Fora da igreja, Belém é hoje uma cidade palestiniana de cerca de 30 000 habitantes, maioritariamente muçulmana com uma importante minoria cristã. Desde 2002, a barreira de separação israelita corre pelo limite norte da cidade — um muro de betão coroado por torres de vigia que os viajantes têm de atravessar quando vêm de Jerusalém. O muro tornou-se uma tela involuntária; Banksy e outros artistas de rua tornaram partes dele mundialmente famosas.

Casa do pão

O nome hebraico Beit Lechem significa casa do pão. O vale em redor da cidade é cultivado há pelo menos três mil anos. O livro de Rute decorre lá durante a colheita do trigo.
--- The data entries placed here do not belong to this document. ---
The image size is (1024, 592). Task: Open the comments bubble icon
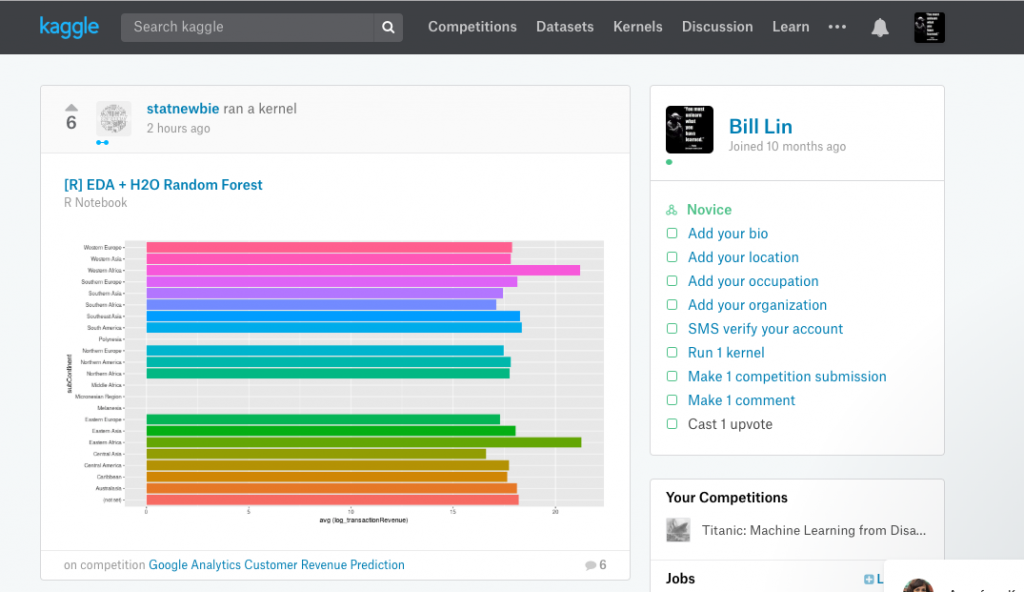tap(591, 565)
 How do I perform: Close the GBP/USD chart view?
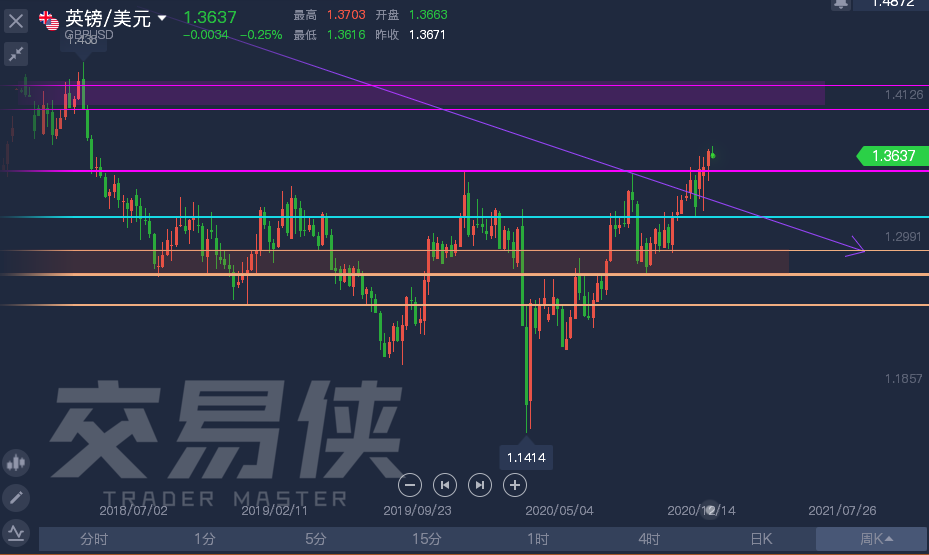[x=16, y=20]
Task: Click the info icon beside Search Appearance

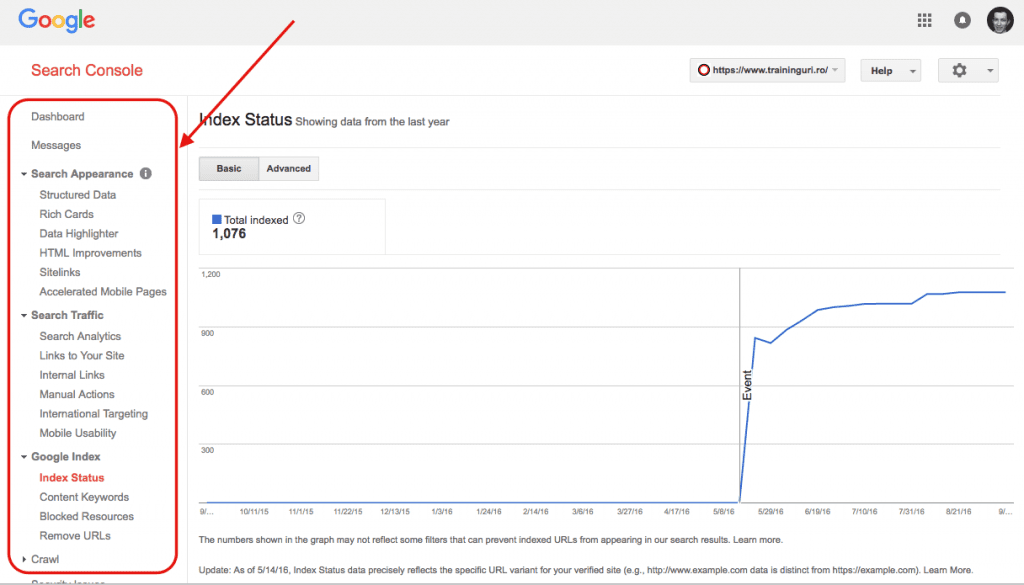Action: tap(146, 173)
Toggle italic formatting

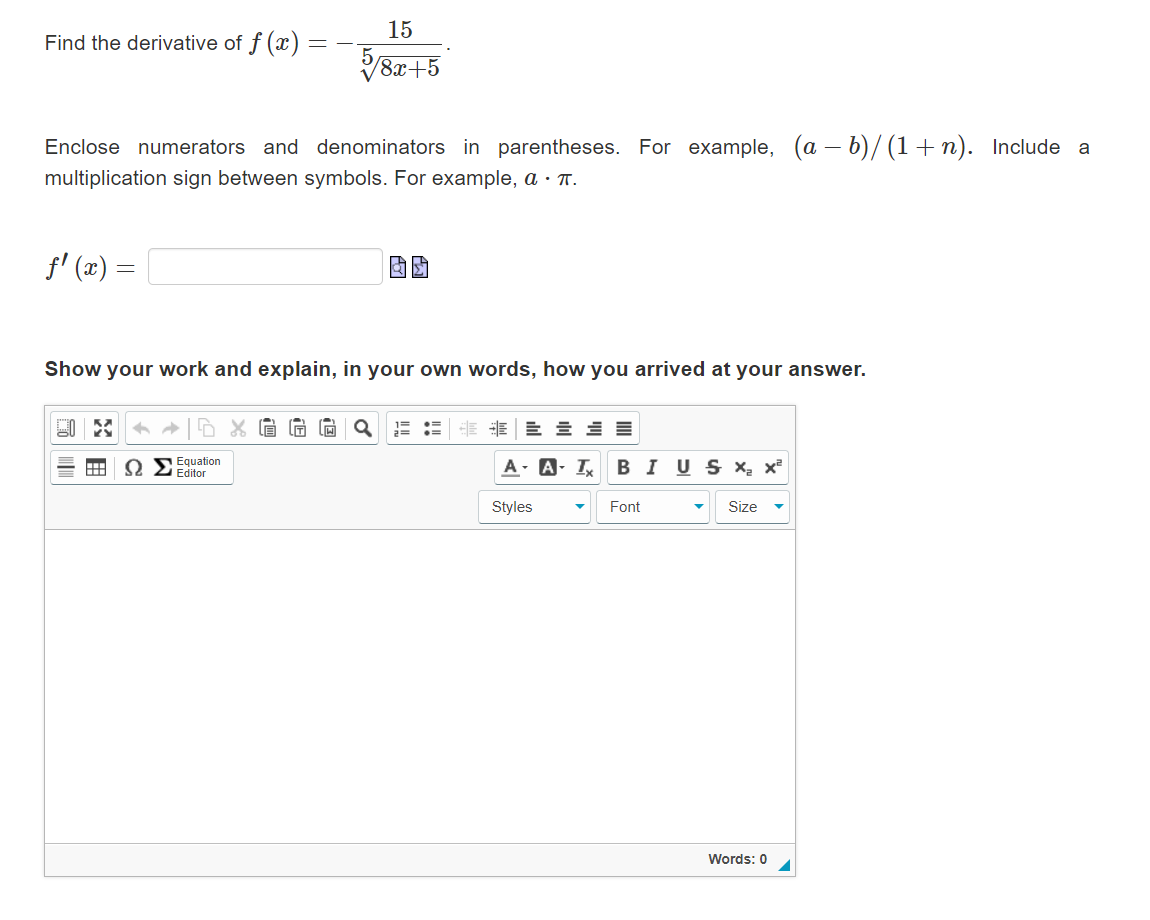coord(652,466)
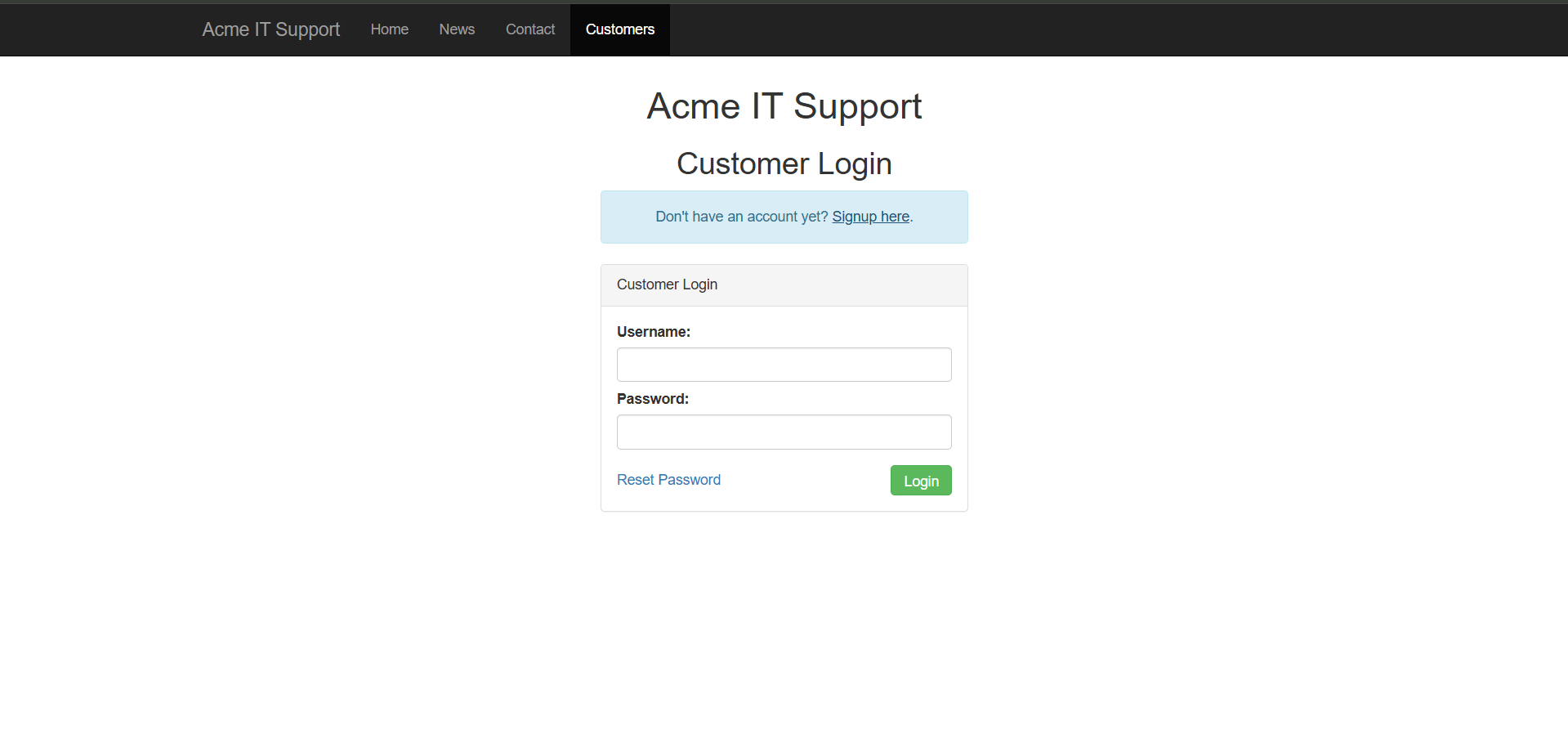Select the Customers nav tab
1568x730 pixels.
pyautogui.click(x=619, y=29)
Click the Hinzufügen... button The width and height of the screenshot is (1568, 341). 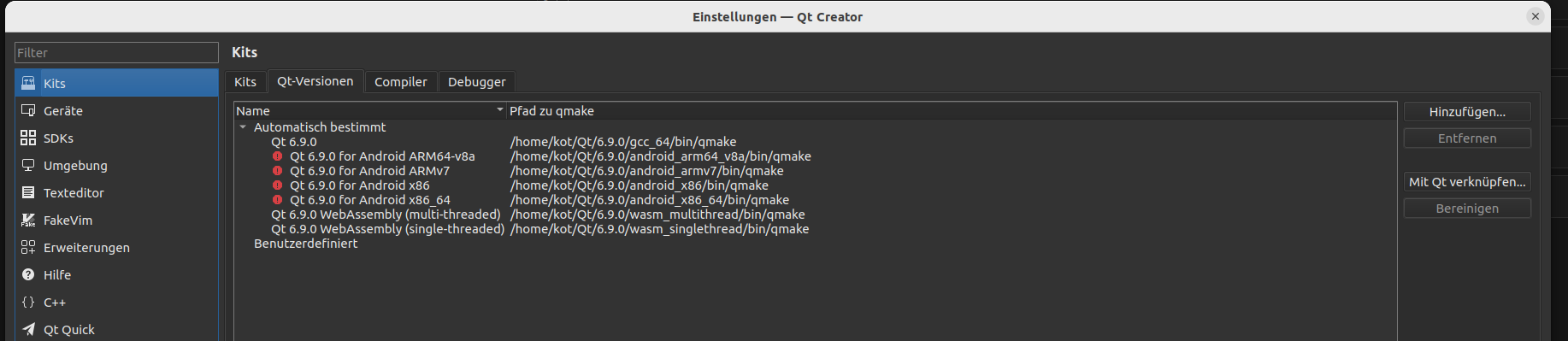(x=1467, y=112)
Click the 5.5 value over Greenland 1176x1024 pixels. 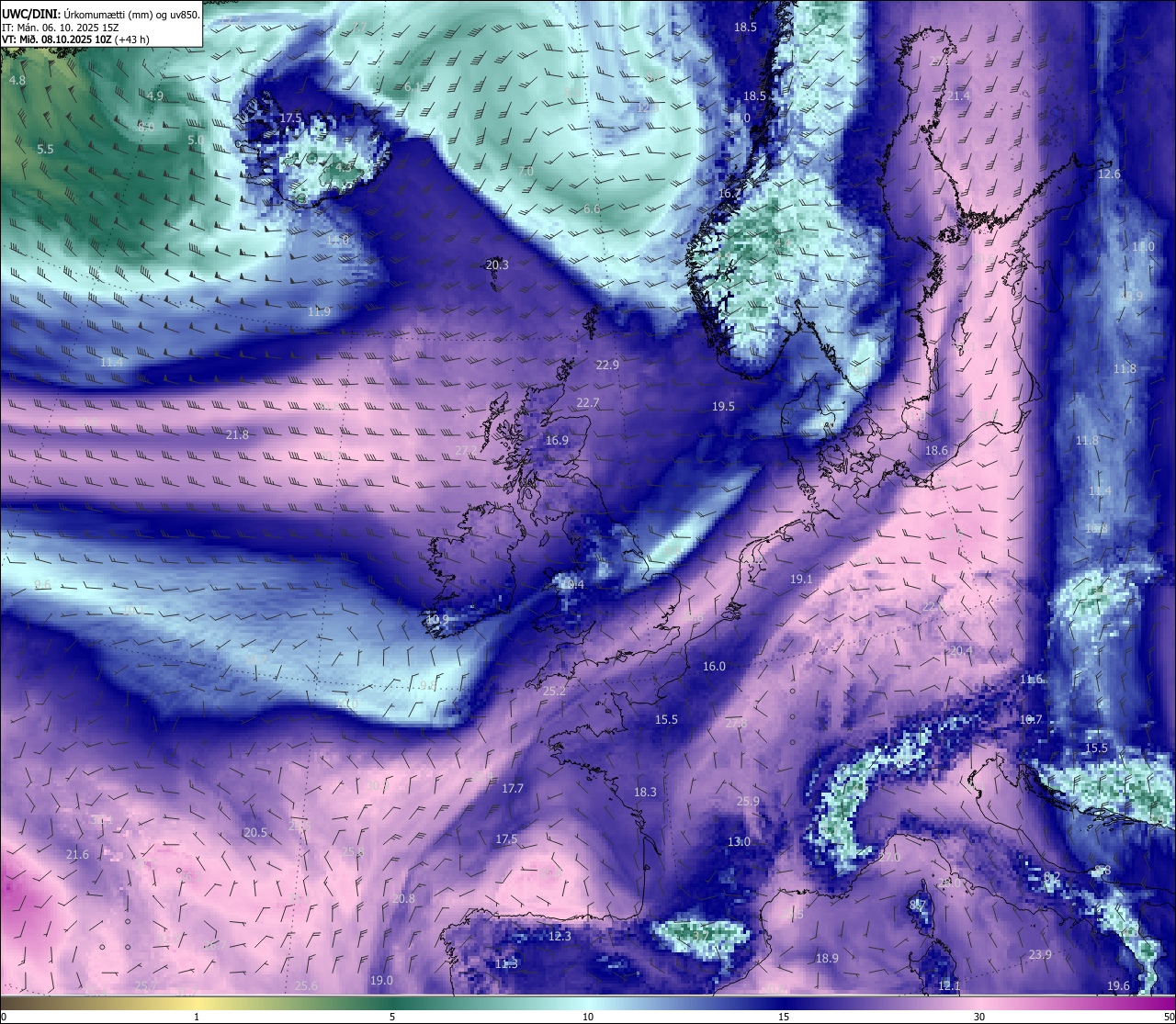click(x=45, y=149)
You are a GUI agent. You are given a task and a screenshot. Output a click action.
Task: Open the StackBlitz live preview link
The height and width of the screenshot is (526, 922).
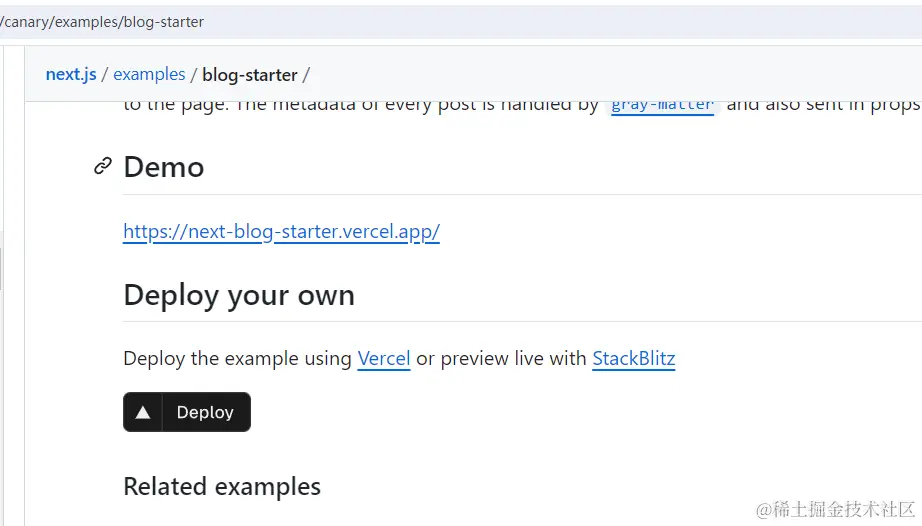[634, 359]
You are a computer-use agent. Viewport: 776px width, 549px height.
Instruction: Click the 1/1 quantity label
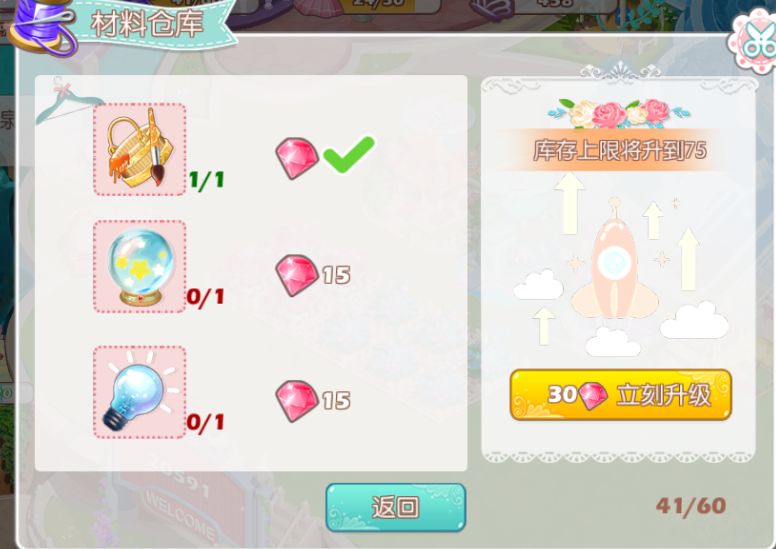pyautogui.click(x=207, y=179)
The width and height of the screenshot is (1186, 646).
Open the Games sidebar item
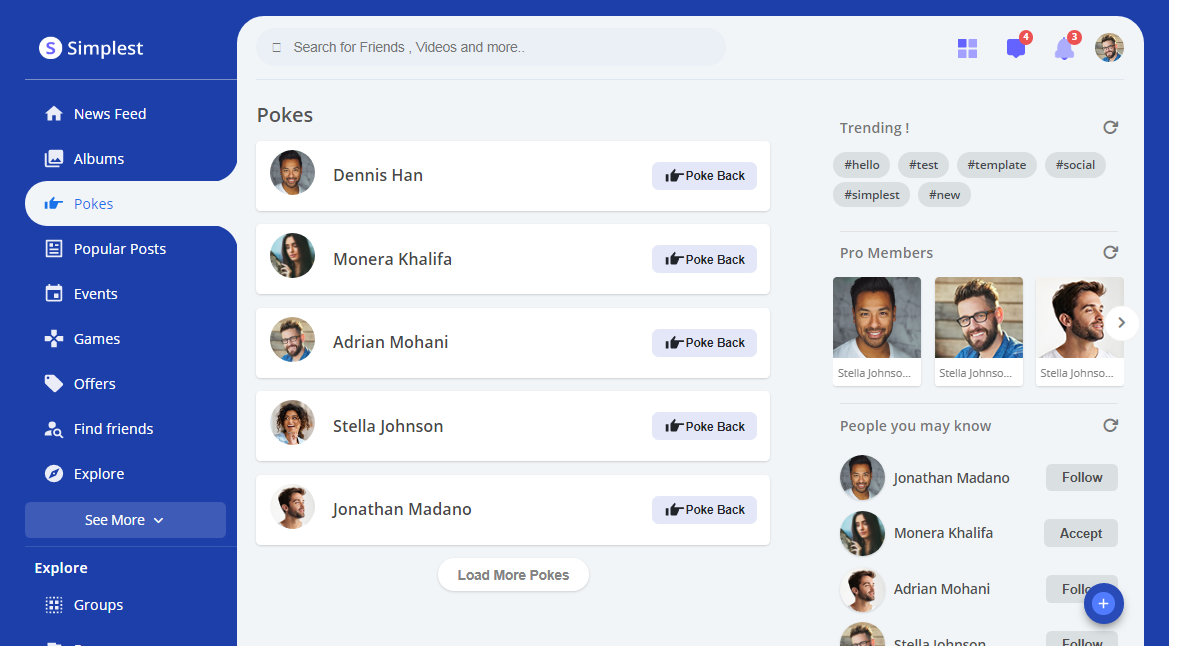point(96,339)
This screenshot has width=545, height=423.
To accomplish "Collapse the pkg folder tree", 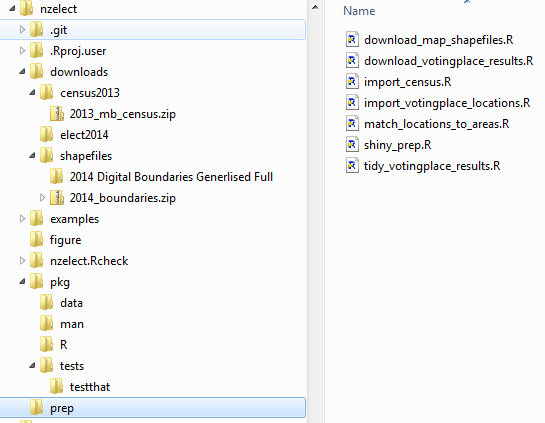I will point(22,282).
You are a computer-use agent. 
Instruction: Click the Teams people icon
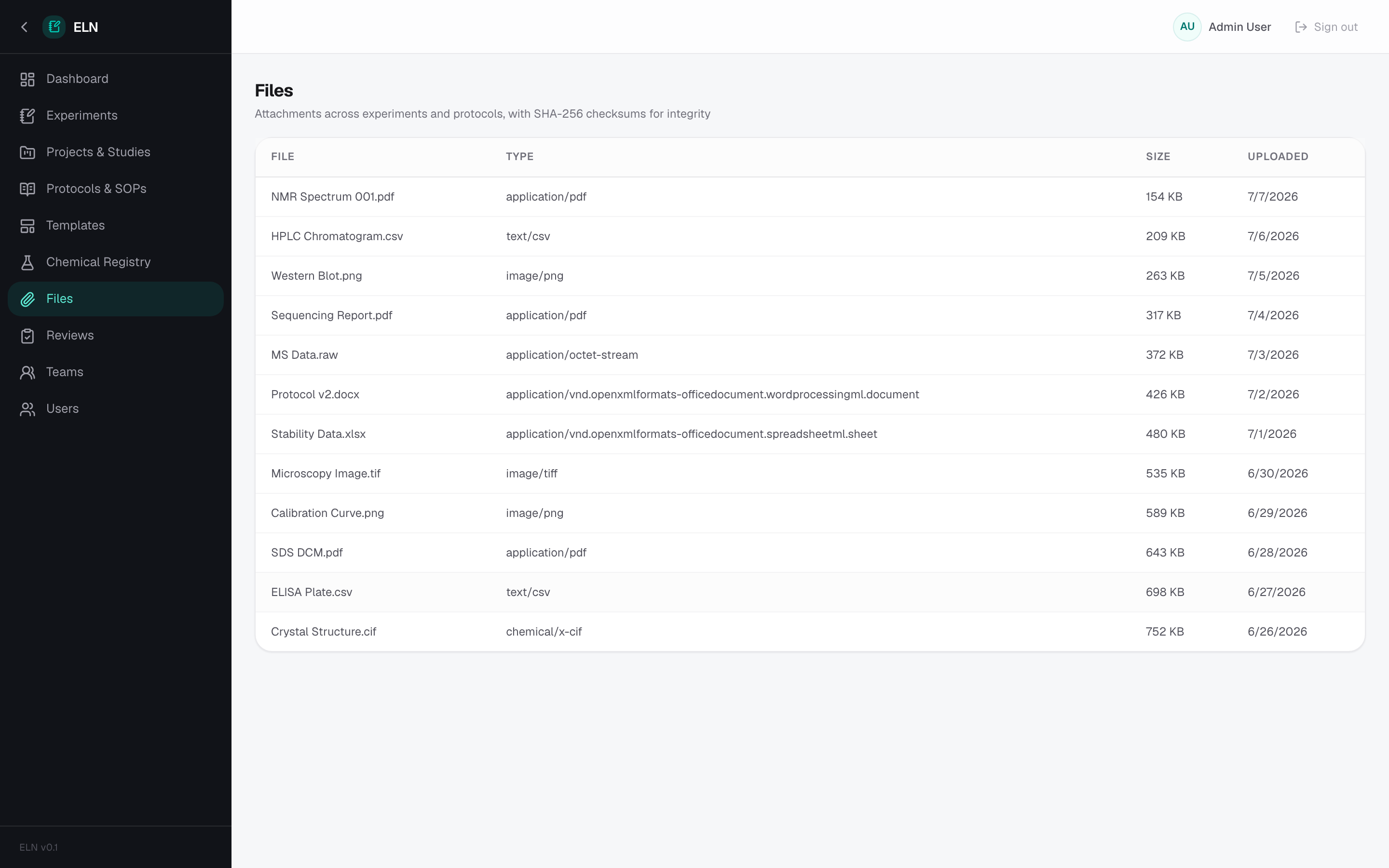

As oliveiras das encostas vizinhas têm habitualmente mais de 500 anos; algumas, por datação por carbono, têm mais de 1 500. O pão que deu o nome à cidade, em parte, ainda cresce ali.

Belém hoje

O turismo é a principal indústria da cidade — ou era, antes da segunda Intifada e, mais recentemente, antes das perturbações da Covid e do pós-2023. O Natal continua a ser observado publicamente: a comunidade greco-ortodoxa a 7 de Janeiro, as Igrejas ocidentais a 25 de Dezembro, os arménios a 18 ou 19 de Janeiro. A multidão na Praça da Manjedoura à meia-noite da véspera de Natal é um dos raros momentos em que o nome bíblico da cidade e a política do presente cabem visivelmente no mesmo enquadramento.

Um versículo nomeou o lugar há 2 700 anos. O lugar continua a responder pelo nome.